* [PASSAGE GIVEN]

In an action filed on June 12, 2015 in the 31st District Court of Hemphill County, Texas, Donna Kim Flowers and Mitchell Kirk Flowers v. Jones Energy, LLC f/k/a Jones Energy Limited, LLC f/k/a Jones Energy, Ltd. (Case No. 7225), the Company was sued by Donna Kim Flowers and Mitchell Kirk Flowers (the “plaintiffs”). The plaintiffs own surface rights to property located in Hemphill County, Texas. The mineral rights are leased to third parties, and the Company is the operator of the Oil and Gas Mineral Lease. On May 28, 2010, the plaintiffs and the Company entered into a Surface Use Agreement concerning Jones’ fracking operations on the property, which require the Company to minimize disruption and damage to the plaintiffs’ surface rights. The plaintiffs allege that the Company is in breach of such contract, and seek monetary damages. In June 2016, the Company presented a settlement offer to the plaintiffs. As a result of this settlement offer, the Company has accrued $1.5 million related to its estimated obligation under this settlement offer. This accrual was included in accrued liabilities on the Company’s Consolidated Balance Sheet as of June 30, 2016, and the charge was recorded as general and administrative expense on the Company’s Consolidated Statement of Operations for the six months ended June 30, 2016. However, no certainty exists that a settlement will be reached or if so, the amount of any such settlement. Therefore, the ultimate loss could be greater or less than the amount accrued. In the event the plaintiffs and the Company are not able to reach a settlement, a court date has been set for October 31, 2016.

* [THE TASK]
According to the passage on the Hemphill County lawsuit, what amount did the Company accrue for its estimated obligation under the settlement offer?

[Records from a pointing dataset]
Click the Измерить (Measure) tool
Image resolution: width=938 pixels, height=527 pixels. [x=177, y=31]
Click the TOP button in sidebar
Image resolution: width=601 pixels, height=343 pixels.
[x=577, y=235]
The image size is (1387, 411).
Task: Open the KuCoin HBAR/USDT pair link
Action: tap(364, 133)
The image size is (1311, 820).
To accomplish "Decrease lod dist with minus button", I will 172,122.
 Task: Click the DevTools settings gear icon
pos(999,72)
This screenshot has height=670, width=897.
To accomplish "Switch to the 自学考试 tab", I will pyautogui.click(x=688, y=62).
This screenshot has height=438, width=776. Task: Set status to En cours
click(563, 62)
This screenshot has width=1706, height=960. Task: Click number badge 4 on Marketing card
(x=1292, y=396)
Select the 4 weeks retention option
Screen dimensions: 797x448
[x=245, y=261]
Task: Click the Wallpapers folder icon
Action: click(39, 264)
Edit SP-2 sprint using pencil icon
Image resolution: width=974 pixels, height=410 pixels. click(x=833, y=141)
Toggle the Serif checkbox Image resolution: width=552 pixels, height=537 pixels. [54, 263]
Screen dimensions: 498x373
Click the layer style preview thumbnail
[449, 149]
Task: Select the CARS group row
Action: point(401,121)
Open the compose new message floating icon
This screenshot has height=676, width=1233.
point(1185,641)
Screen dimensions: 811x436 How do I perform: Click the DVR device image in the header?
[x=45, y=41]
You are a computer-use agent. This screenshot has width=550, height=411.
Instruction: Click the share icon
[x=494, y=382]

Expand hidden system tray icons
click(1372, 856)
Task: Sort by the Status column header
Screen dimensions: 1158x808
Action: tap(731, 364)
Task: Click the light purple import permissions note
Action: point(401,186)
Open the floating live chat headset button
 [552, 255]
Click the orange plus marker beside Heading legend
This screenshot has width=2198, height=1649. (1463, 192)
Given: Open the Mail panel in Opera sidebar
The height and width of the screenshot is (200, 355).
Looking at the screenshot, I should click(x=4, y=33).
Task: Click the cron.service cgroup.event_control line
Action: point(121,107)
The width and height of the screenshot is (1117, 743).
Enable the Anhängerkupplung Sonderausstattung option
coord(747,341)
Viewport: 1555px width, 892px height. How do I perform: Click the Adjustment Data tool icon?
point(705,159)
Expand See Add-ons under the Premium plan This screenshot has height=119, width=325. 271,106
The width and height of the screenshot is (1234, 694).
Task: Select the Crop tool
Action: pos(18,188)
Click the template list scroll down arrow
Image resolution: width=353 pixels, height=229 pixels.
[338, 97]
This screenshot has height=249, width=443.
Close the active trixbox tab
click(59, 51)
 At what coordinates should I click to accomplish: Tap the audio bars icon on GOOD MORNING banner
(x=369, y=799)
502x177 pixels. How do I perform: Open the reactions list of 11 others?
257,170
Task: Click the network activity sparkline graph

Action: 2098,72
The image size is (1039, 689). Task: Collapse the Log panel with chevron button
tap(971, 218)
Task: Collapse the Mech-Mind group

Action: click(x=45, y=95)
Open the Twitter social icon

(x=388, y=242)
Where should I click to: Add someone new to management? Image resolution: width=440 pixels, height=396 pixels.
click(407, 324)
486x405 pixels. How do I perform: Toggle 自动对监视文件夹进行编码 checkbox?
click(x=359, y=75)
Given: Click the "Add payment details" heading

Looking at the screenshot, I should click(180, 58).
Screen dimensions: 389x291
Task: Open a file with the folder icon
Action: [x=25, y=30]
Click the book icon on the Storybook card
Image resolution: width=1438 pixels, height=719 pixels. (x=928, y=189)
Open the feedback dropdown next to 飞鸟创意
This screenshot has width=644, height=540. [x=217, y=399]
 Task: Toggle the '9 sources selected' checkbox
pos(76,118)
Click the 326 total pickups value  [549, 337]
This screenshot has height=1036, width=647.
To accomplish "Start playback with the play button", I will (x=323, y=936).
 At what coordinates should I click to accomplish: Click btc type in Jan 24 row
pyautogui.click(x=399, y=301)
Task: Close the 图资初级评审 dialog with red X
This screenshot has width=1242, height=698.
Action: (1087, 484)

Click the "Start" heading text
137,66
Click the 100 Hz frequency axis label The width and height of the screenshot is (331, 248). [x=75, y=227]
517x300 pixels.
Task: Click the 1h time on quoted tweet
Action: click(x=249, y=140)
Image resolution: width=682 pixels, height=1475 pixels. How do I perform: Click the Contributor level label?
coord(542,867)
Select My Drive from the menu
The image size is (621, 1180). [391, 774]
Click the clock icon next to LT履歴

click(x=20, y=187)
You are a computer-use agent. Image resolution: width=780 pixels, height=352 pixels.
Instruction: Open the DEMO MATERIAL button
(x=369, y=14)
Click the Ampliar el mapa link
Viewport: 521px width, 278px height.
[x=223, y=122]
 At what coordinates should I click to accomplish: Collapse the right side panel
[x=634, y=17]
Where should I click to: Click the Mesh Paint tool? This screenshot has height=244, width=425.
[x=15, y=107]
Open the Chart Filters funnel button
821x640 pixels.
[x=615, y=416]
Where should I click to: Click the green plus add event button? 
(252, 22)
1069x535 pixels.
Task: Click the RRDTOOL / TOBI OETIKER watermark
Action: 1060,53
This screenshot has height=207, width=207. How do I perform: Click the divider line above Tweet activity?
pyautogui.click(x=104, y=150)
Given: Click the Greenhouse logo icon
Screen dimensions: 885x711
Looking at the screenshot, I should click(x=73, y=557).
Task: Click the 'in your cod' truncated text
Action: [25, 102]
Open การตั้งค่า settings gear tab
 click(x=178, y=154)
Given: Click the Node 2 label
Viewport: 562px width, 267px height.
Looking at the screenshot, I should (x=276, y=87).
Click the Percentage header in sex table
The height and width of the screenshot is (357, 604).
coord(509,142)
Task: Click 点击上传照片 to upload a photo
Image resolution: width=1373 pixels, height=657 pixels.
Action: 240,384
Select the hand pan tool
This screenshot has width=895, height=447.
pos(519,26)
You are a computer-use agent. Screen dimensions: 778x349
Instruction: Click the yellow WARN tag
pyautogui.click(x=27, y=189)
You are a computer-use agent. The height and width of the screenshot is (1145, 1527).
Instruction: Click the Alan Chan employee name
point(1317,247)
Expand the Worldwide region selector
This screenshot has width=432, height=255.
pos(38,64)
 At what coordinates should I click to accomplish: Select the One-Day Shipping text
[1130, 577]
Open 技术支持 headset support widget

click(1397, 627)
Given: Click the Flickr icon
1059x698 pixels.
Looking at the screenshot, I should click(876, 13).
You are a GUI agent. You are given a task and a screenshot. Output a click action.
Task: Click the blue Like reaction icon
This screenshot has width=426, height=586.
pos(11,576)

* [RESULT OF THE EXERCISE]
$1.5 million.